Похоже, я все-таки переоценил его склонность к уединению.

Весть о его помолвке распространилась стремительно. Равно как и сплетни. Я слышал их от других работников, что посещали дом господина Вахдати. Самым говорливым оказался Захид, садовник, приходивший трижды в неделю ухаживать за лужайкой и подстригать кусты и деревья, – неприятный тип с отвратительной привычкой прицокивать языком после каждой фразы, – тем самым языком, каким он метал сплетни так же походя, как бросал горстями удобрения. Он был из тех вечных трудяг, что, как и я, работали в округе поварами, садовниками и посыльными. Один или два вечера в неделю, по окончании трудового дня, они втискивались ко мне в хижину попить чаю после ужина. Не помню, как этот ритуал возник, но, стоило ему завестись, я уже не мог его пресечь – не желал показаться грубым, или негостеприимным, или, того хуже, зазнайкой по отношению к себе подобным.

И вот однажды за таким чаем Захид сообщил остальным, что семья господина Вахдати не одобрила его брак, потому что у невесты дурной нрав. Он сказал, всем известно, что в Кабуле у нее нет ни нанга, ни намуза – нет уважительной репутации то есть, – и хоть ей всего двадцать, над ней уже «весь город потешается», как над машиной господина Вахдати.
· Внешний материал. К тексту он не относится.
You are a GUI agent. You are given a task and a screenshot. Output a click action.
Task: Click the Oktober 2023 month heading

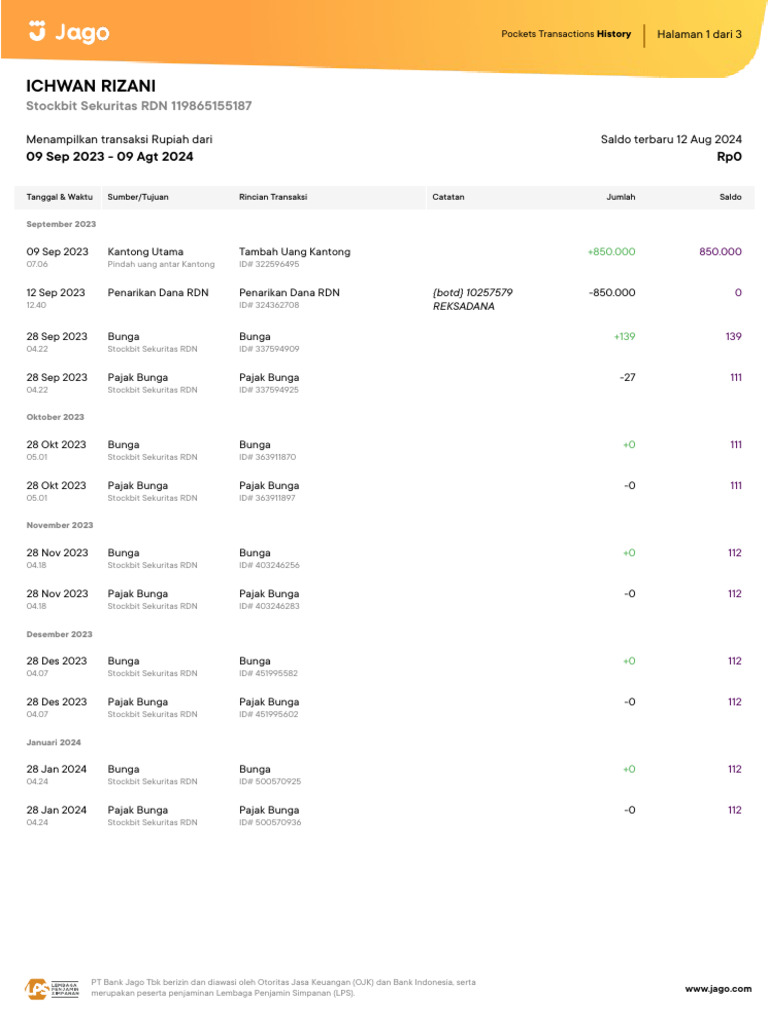tap(55, 417)
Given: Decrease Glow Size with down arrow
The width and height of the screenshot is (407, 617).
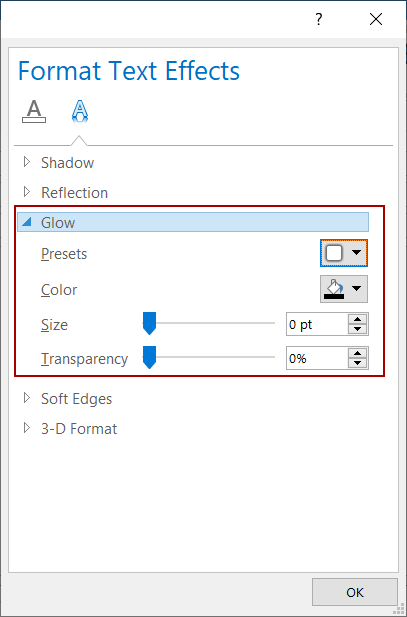Looking at the screenshot, I should click(357, 329).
Но хуже всего вот что: он сказал, что она и не пыталась опровергать эти обвинения – она писала о них стихи. После этих слов по комнате пронесся неодобрительный ропот. Один из этих болтунов сказал, что у него в деревне за такое ей бы уже глотку перерезали.

Тут-то я встал и сказал им, что с меня хватит. Я выбранил их за то, что они сплетничают, как старухи за шитьем, и напомнил, что без таких людей, как господин Вахдати, мы и нам подобные торчали бы в своих деревнях и собирали коровий навоз. Где ваша преданность, ваше уважение? – спросил я.
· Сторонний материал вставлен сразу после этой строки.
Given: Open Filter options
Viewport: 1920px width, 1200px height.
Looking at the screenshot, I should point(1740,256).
На миг наступила тишина, и я решил, что произвел впечатление на этих недоумков, но тут раздался смех. Захид сказал, что я лижу господскую задницу и, может, новоявленная хозяйка дома напишет обо мне стих и назовет его «Ода Наби, лизуну многих задов». Под их рев и гогот я возмущенно вышел вон.
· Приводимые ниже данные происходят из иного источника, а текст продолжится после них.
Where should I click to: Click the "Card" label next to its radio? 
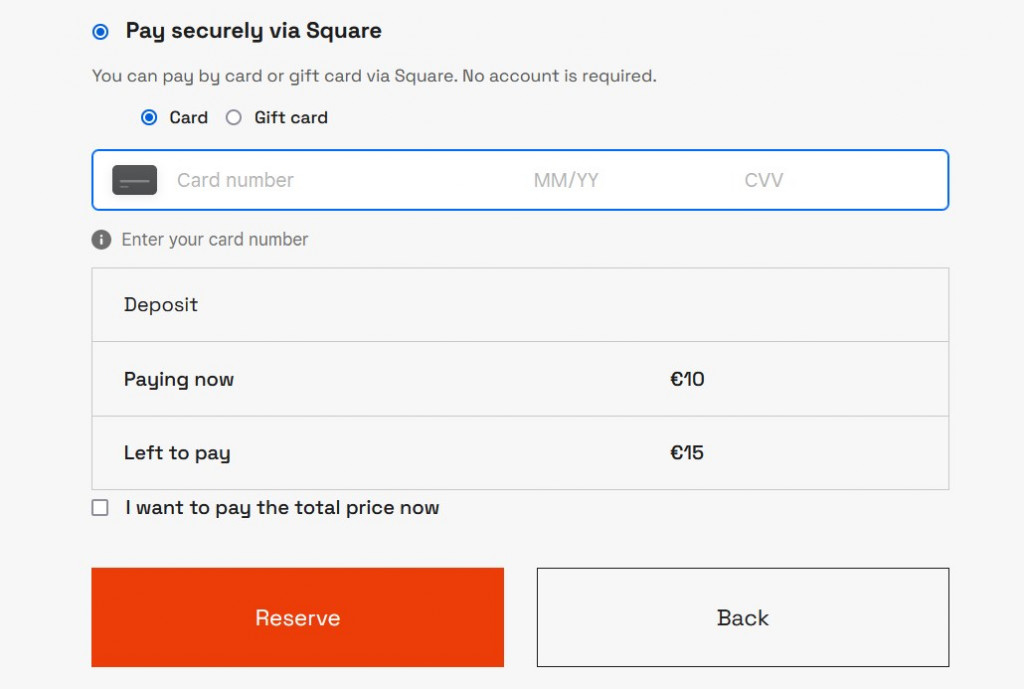(188, 117)
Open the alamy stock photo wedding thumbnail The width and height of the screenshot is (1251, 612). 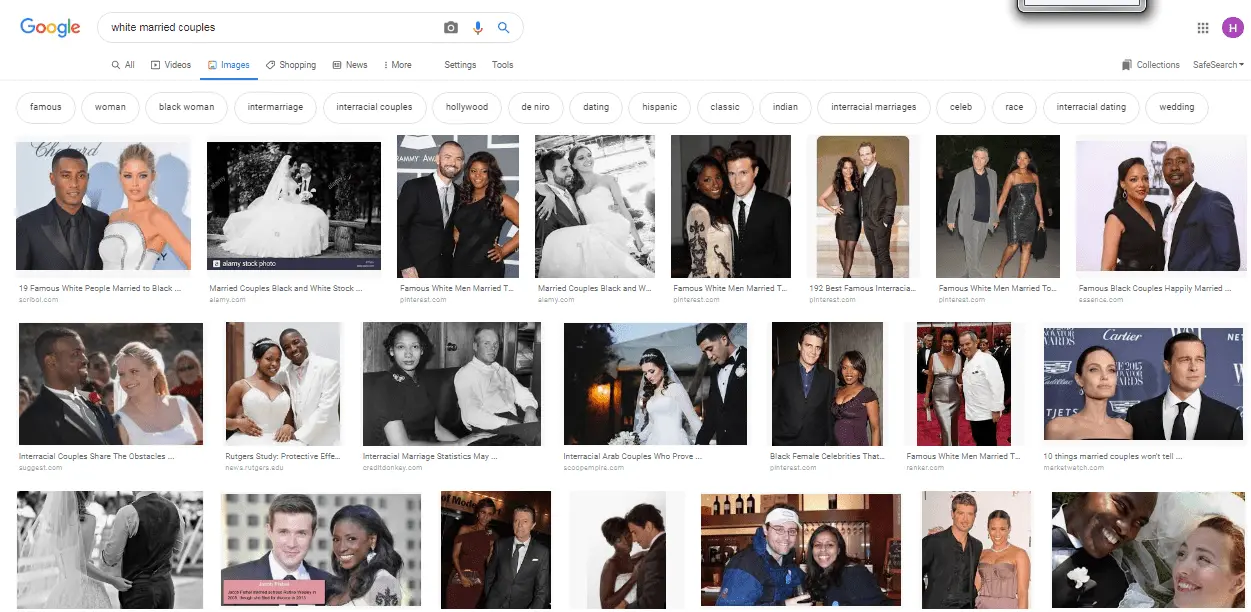293,206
Но ушел я недалеко. Их сплетни и отвращали меня, и завораживали. Вопреки выказываемой праведности, вопреки всем моим разговорам об уместности и конфиденциальности, я все ж расположился так, чтобы все слышать. Не пожелал упустить ни одной мерзкой подробности.

Помолвка длилась всего какие-то дни и увенчалась не помпезной церемонией с живыми музыкантами, танцорами и всеобщим увеселением, а кратким визитом муллы и свидетеля и росписями на бумаге. И менее чем через две недели с того дня, как я впервые ее увидел, госпожа Вахдати вселилась в дом.